* Task brief *
Lines from the line with "Viewport: 761px width, 512px height." to the line with "Click the add" in the entries below, and only those, must be output exactly, with both ends included.

* Dataset content *
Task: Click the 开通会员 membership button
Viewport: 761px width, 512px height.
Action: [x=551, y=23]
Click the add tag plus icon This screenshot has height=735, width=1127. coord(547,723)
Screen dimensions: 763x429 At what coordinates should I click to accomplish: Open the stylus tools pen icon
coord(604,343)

...

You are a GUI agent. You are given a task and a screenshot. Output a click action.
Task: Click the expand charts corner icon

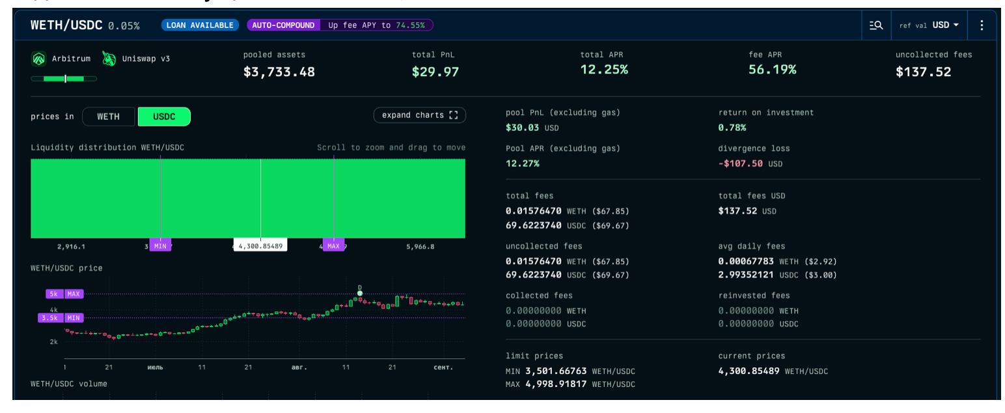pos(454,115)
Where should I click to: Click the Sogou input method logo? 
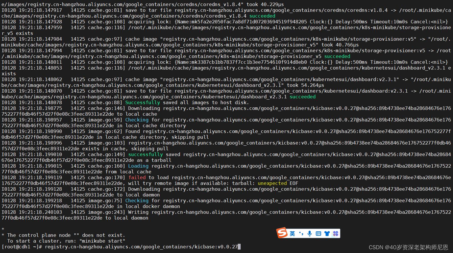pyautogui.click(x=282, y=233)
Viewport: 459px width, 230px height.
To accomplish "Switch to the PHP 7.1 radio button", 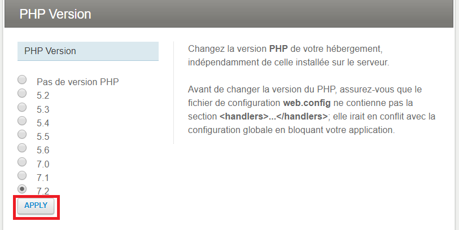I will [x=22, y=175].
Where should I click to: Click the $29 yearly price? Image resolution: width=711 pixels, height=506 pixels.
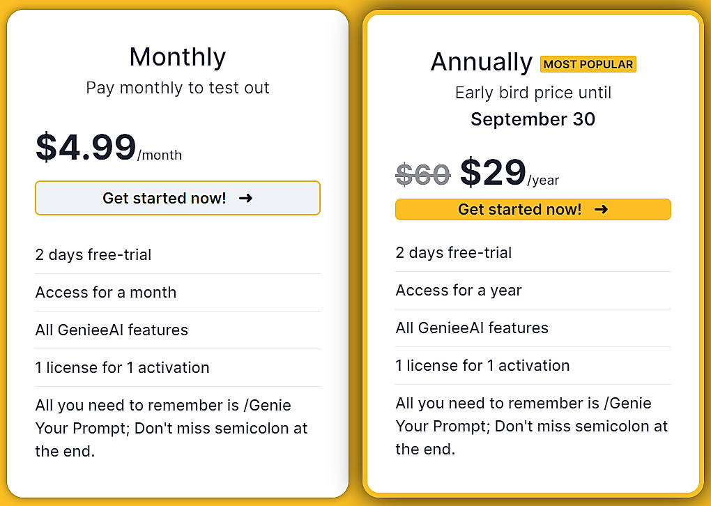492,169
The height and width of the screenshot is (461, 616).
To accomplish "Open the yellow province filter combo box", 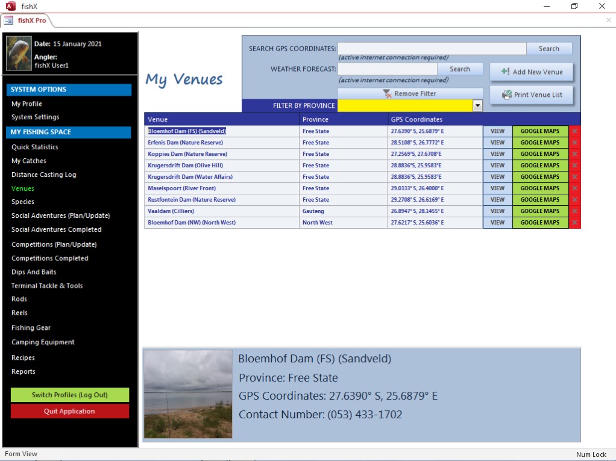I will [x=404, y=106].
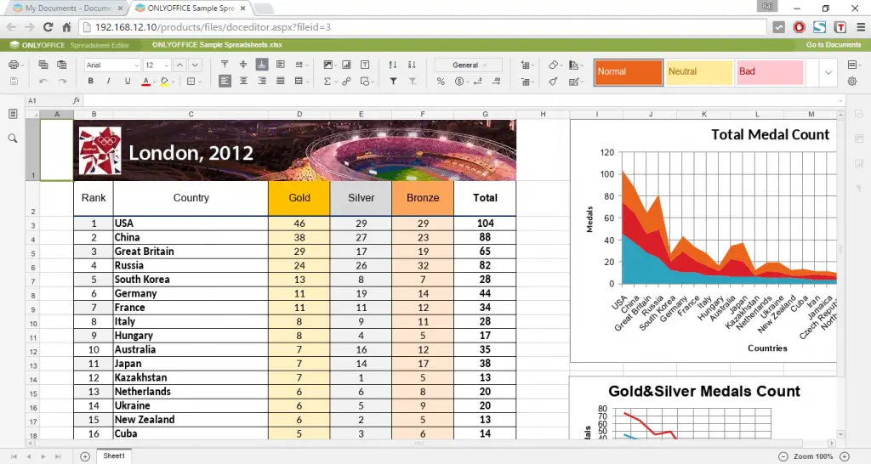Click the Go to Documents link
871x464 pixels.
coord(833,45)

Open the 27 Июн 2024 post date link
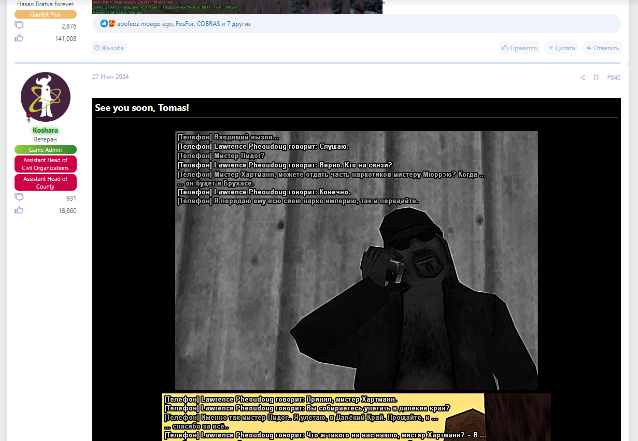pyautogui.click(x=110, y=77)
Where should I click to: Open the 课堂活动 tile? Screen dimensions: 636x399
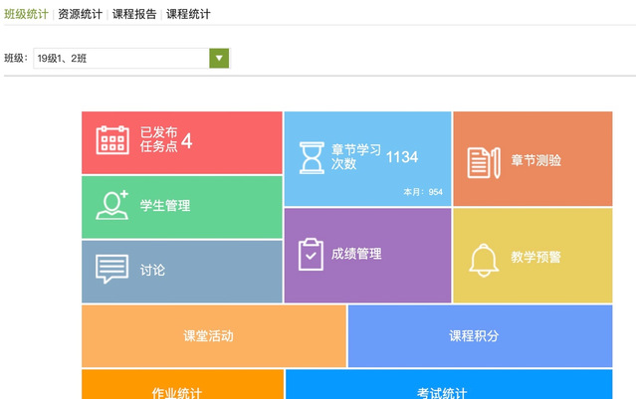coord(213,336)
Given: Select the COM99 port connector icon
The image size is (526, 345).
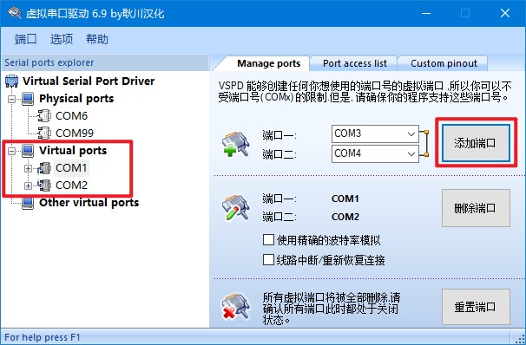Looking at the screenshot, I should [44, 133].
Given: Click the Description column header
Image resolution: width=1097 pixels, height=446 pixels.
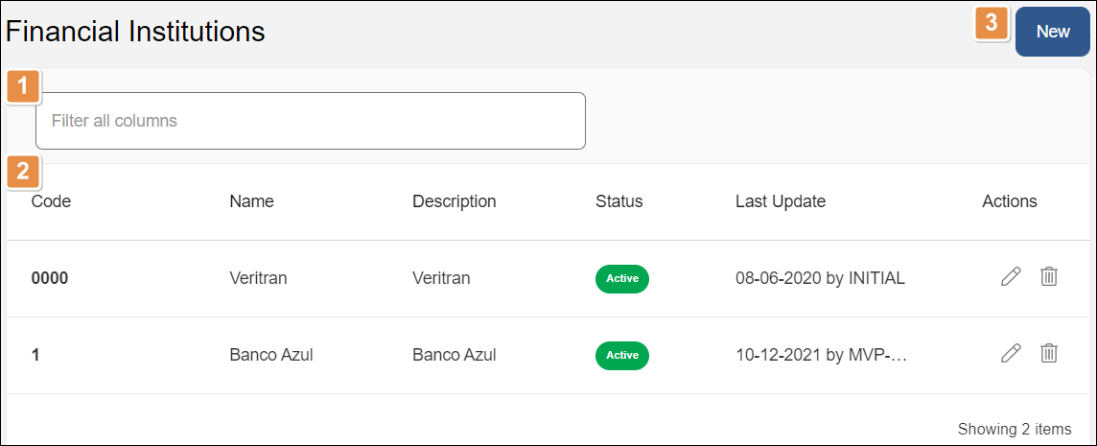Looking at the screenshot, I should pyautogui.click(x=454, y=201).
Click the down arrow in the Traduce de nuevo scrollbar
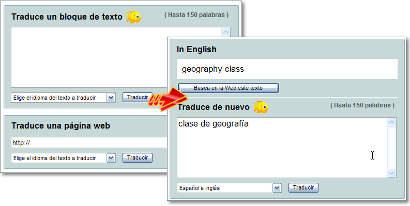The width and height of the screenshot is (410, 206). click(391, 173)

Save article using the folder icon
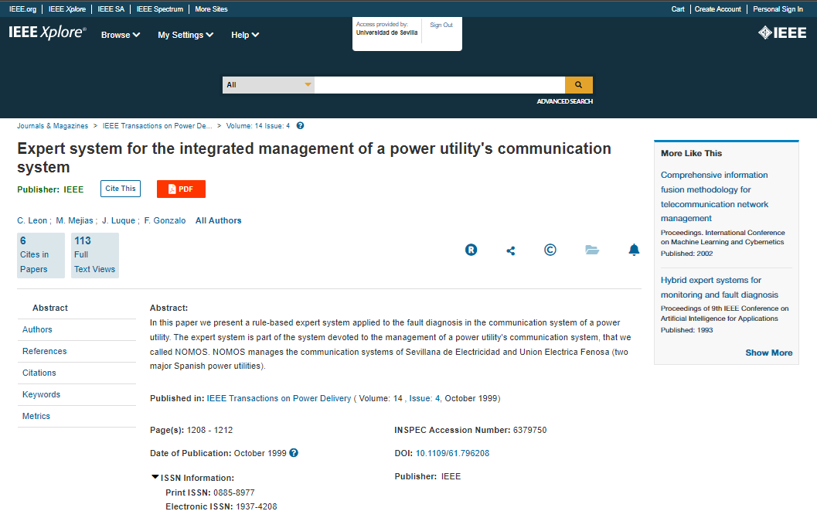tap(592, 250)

* The answer *
Viewport: 761px width, 512px height.
Action: [x=551, y=23]
Click the add tag plus icon This screenshot has height=735, width=1127. coord(547,723)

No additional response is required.